WHAT IS EXPECTED:
Write only the number of lines in the records beneath that hold "agent".

MATERIALS PROVIDED:
- Opening Delimiter -
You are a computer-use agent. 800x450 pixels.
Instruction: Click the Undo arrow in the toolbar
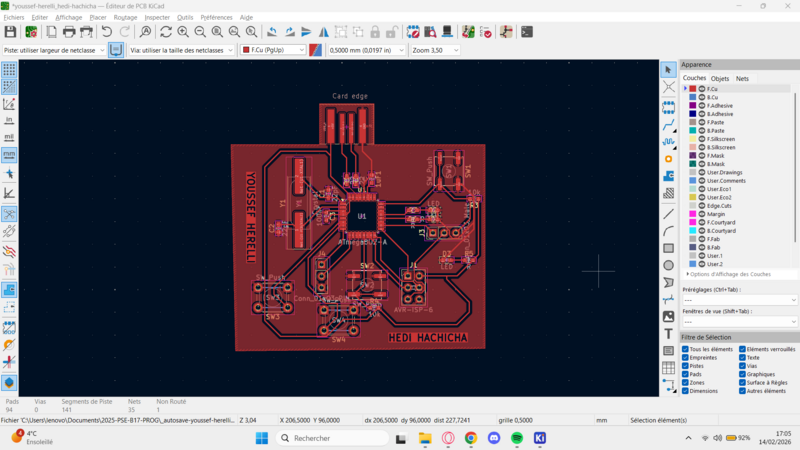pos(107,32)
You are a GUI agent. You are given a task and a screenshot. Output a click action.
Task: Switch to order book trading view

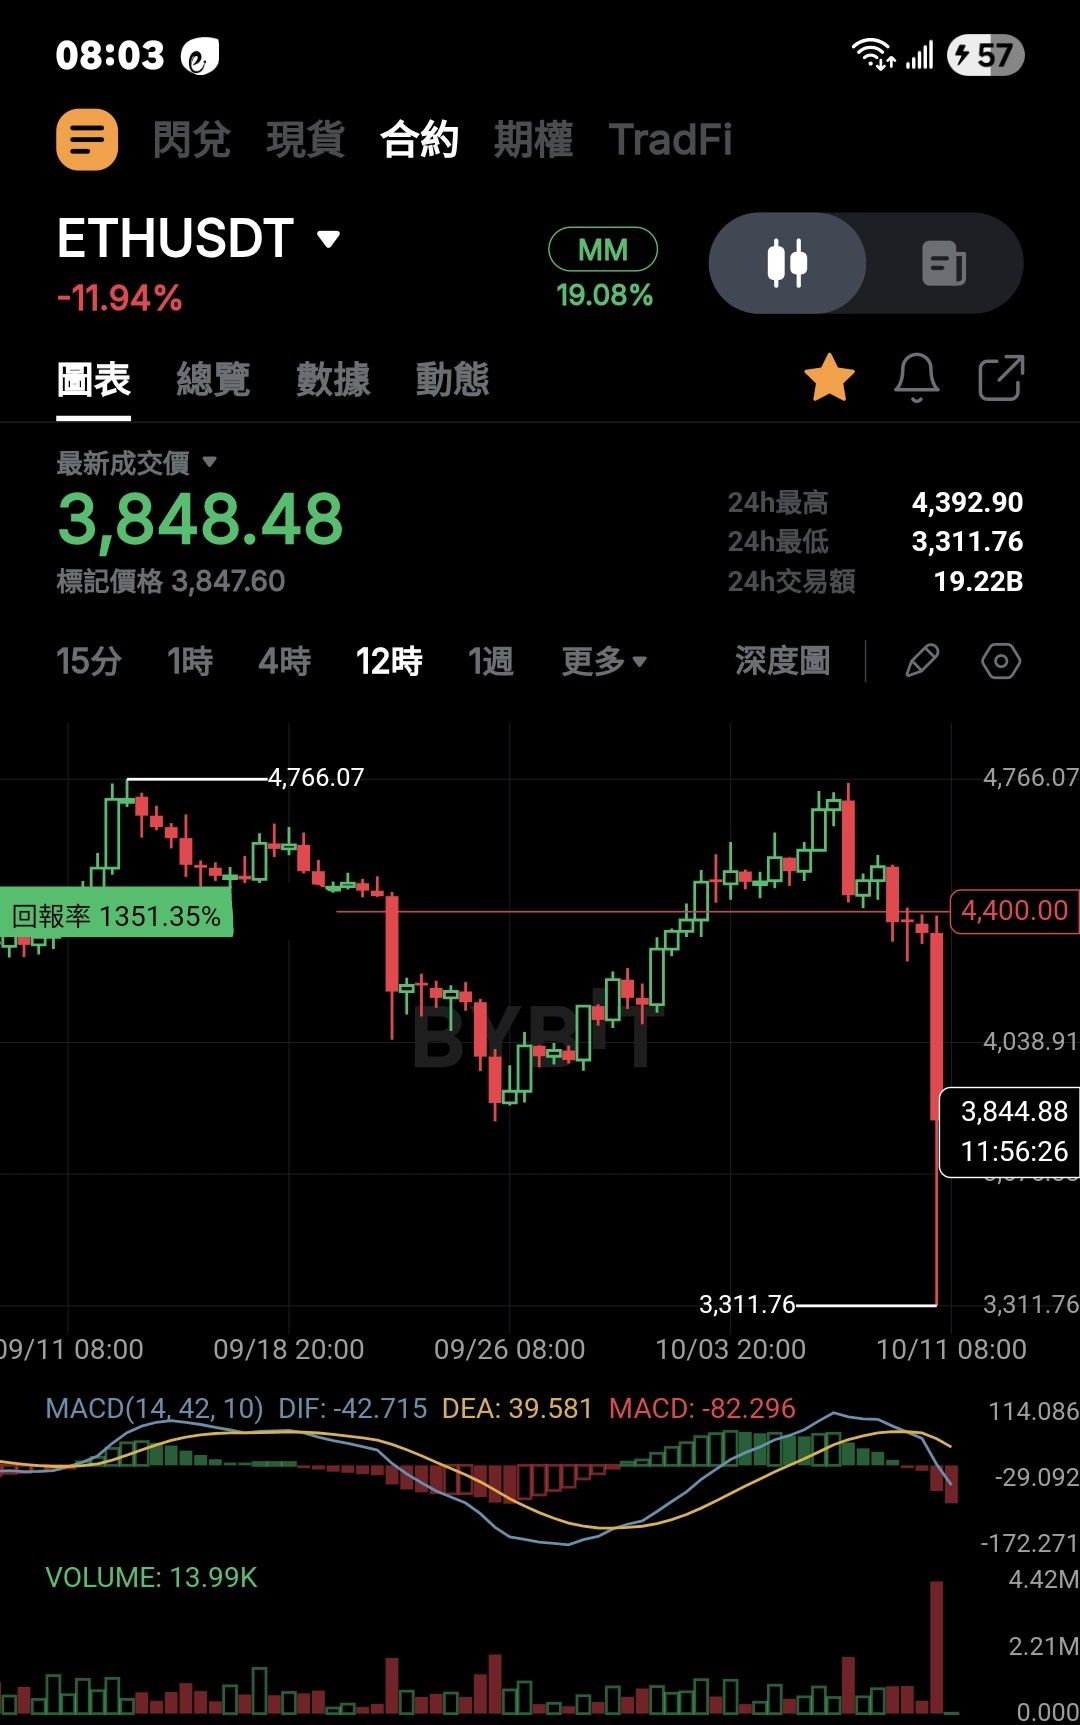[944, 263]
- Closing Delimiter -
RESPONSE TO THE TASK:
2